Eschilo viene considerato il vero padre della tragedia antica. Il mondo delle sue tragedie riflette la realtà circostante ed è vivamente e densamente costituito dalla cultura arcaica: divinità mostruose, apparizioni dall’oltretomba e arcaici rituali religiosi costituiscono il quadro scenico dove si svolgono le sue tragedie.
Il poeta greco nacque ad Eleusi, nel 525 a.C., centro del culto di Demetra, che comunicò una profonda religiosità al suo animo. Esordì giovanissimo come attore, in seguito come autore di drammi. Nel 484 a.C. vinse il suo primo premio nelle gare tragiche e negli stessi anni partecipò alla battaglia di Maratona, Salamina e Platea, esperienze fondamentali per la sua vita. Nel 474 a.C., in seguito alla fondazione di Etna, fu invitato a corte da Gerone di Siracusa. Morì a Gela nel 456 a.C.
Ad Eschilo sono attribuiti da 70 a 90 drammi, a noi ne sono giunti solo 7: I Persiani (472 a.C.), I sette contro Tebe (467 a.C.), Le supplici (463 a.C.), Prometeo incatenato (458 a.C.) e la trilogia dell’ Orestea (458 a.C.), grazie alla quale ebbe la più memorabile vittoria nei concorsi teatrali.
L’Orestea è l’unica trilogia di Eschilo pervenuta per intero. E’ stata scritta nel 458 a.C. ed è composta da tre tragedie: Agamennone, le Coefere e le Eumenidi. Esse affondano le proprie radici nella tradizione mitica dell’antica Grecia: l’assasinio di Agamennone da parte della moglie Clitemnestra, la vendetta del loro figlio Oreste che uccide la madre, la persecuzione del matricida da parte delle Erinni e la sua assoluzione finale ad opera del tribunale dell’ Aeropago.

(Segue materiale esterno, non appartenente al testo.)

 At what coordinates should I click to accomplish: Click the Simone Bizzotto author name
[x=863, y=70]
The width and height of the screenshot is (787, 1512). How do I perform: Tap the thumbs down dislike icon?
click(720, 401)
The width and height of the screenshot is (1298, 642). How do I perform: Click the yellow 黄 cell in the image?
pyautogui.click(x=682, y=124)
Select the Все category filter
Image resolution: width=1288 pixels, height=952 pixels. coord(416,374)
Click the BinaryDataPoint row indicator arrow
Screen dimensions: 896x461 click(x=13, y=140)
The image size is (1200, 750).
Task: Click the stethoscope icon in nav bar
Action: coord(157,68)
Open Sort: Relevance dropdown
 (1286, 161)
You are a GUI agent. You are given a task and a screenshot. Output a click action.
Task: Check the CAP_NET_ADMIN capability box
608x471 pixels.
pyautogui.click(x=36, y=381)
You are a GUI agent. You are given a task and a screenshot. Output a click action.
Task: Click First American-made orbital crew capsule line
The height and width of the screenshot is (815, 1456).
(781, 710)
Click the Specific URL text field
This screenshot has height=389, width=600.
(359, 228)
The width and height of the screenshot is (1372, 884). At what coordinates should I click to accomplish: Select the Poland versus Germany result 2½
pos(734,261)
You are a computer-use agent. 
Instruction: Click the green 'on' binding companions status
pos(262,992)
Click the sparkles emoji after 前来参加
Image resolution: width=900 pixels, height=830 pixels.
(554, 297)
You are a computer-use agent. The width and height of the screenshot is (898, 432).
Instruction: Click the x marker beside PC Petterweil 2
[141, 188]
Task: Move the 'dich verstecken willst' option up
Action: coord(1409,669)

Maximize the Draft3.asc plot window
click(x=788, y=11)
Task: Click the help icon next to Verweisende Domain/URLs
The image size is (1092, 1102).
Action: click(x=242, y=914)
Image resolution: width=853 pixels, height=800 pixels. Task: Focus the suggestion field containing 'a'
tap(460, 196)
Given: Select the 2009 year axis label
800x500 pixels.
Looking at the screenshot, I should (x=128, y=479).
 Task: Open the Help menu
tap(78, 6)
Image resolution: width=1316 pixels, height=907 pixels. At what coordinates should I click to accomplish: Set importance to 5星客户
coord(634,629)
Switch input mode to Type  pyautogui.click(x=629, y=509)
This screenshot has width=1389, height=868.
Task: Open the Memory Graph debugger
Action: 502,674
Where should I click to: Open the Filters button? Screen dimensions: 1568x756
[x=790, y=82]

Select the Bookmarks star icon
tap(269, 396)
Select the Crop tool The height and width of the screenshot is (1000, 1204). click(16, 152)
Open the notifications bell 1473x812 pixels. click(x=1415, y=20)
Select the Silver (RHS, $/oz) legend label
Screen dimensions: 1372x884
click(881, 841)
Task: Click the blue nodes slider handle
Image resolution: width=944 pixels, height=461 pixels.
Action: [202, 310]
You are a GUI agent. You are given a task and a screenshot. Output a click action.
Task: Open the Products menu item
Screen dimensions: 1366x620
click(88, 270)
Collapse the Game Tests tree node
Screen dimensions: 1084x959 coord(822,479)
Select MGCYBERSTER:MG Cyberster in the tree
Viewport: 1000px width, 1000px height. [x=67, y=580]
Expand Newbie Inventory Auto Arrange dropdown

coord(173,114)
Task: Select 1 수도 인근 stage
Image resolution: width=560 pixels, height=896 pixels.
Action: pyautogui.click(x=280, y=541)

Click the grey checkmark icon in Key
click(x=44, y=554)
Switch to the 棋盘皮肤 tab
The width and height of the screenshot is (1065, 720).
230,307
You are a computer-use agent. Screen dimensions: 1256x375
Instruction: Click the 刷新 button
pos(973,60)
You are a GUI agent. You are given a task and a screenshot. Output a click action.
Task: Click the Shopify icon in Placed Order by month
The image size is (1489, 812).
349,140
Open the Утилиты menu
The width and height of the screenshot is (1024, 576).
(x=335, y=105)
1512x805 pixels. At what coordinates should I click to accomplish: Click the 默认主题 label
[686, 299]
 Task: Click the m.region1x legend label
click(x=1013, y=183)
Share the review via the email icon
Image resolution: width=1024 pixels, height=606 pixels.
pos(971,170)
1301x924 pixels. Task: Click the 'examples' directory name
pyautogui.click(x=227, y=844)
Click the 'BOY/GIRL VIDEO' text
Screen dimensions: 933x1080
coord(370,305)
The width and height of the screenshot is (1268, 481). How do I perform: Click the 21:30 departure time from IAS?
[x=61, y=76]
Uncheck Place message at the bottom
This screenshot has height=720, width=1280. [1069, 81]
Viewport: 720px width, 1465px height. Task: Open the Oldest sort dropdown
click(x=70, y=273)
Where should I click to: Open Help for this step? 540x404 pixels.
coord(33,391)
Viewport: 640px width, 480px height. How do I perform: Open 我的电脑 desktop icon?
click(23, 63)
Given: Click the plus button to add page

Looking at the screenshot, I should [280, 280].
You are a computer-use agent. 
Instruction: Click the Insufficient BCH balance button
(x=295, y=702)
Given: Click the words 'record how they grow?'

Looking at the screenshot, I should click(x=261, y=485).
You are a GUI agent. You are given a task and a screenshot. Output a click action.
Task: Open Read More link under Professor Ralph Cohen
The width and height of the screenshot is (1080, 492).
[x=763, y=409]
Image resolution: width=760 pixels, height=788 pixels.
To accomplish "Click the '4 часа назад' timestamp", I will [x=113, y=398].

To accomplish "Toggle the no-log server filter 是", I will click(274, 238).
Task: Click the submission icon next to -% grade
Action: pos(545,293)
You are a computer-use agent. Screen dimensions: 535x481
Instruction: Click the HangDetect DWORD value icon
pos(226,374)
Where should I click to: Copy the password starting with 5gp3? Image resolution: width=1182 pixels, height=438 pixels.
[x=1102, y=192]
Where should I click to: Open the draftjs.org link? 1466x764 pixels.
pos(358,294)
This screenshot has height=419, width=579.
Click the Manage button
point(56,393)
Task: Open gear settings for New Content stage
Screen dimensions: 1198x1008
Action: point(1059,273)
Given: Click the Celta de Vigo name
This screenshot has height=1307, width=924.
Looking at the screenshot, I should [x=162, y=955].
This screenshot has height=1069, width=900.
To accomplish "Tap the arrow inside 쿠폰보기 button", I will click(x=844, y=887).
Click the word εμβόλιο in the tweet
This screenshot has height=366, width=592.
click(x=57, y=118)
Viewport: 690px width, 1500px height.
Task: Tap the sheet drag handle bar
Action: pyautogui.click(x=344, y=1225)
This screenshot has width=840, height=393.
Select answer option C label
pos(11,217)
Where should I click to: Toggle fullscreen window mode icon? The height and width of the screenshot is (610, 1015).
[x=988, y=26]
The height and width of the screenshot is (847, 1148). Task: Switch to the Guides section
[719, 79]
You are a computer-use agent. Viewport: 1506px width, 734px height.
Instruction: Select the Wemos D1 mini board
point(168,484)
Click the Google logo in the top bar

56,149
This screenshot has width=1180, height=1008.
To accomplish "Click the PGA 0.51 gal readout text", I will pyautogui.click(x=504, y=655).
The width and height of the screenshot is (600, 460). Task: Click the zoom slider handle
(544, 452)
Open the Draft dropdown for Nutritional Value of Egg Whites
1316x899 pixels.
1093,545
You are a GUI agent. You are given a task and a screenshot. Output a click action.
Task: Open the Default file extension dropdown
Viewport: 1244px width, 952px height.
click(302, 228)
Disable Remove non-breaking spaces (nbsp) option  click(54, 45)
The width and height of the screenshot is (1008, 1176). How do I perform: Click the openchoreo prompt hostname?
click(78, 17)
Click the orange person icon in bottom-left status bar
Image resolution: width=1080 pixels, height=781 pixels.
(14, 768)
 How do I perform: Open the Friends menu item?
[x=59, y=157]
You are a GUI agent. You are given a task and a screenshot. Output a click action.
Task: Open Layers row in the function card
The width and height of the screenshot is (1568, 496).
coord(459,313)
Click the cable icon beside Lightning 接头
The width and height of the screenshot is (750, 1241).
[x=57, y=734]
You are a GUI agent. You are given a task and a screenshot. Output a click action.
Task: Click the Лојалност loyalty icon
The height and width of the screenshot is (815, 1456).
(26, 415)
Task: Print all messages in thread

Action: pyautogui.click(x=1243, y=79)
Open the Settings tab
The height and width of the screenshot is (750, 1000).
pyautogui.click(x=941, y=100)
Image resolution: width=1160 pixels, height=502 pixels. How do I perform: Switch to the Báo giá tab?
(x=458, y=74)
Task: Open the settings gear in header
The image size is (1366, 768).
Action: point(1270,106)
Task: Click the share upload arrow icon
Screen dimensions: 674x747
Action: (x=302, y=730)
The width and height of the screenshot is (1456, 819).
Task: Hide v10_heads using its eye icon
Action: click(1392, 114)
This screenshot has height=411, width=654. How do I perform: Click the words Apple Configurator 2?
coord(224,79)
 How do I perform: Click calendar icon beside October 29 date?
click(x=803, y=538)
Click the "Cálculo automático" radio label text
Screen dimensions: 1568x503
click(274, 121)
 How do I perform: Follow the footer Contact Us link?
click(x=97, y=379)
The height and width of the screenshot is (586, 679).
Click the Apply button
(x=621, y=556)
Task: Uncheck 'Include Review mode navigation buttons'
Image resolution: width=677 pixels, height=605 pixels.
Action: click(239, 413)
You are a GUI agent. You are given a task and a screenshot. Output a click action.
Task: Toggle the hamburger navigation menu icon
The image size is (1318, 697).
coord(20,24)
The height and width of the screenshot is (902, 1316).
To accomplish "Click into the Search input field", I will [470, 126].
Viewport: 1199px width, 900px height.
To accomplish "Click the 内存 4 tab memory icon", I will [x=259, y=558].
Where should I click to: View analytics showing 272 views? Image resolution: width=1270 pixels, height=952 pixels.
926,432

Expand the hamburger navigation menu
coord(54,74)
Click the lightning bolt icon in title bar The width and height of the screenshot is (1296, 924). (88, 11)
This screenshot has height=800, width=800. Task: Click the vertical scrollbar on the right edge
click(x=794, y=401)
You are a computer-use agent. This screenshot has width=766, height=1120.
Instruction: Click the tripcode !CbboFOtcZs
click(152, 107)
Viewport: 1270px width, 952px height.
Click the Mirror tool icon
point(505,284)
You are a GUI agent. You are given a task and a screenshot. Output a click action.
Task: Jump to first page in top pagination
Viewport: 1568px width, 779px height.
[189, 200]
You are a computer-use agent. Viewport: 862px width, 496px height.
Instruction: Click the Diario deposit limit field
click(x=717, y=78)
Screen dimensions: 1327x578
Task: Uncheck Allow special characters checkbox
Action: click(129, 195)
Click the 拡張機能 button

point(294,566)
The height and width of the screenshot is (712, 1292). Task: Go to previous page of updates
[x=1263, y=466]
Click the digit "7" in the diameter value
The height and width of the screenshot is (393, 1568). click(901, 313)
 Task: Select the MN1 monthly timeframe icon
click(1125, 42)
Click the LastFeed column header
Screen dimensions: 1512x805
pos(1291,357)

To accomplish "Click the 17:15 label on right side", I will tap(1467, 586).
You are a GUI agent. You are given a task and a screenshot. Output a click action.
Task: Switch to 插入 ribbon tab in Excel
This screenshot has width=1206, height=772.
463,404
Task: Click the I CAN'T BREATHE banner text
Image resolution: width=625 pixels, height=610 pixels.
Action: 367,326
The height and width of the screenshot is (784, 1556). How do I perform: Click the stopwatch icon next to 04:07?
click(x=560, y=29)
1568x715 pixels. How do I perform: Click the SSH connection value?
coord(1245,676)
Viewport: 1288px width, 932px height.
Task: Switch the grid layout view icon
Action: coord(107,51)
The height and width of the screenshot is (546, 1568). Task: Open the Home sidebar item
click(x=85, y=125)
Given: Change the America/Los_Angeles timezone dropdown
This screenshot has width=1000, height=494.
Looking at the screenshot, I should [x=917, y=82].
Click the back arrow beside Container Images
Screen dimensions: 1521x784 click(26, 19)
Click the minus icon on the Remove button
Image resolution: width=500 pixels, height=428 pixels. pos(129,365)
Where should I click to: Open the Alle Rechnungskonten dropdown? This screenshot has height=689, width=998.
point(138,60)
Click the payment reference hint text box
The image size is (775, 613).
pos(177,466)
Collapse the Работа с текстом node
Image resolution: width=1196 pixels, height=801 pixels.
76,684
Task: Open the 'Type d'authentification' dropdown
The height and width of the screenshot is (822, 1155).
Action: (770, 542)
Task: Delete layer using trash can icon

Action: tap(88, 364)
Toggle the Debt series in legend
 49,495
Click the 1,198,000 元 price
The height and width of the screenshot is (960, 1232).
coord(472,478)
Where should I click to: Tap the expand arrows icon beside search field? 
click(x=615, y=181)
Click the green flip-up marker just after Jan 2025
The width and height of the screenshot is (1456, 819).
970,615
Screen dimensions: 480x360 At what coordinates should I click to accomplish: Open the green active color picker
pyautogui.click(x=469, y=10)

La trilogia traccia il passaggio dalla società arcaica permeata da un senso di religiosità oscura e violenta ad una società moderna dove le Eumenidi garantiscono la Giustizia esercitata dal tribunale dell’Areopago. Questo ripete all’ interno del mondo umano la supremazia del mondo celeste delle divinità maschili che impongono la loro razionalità ordinatrice su quelle femminili delle viscere della terra, regno della Grande madre e dei culti agrari.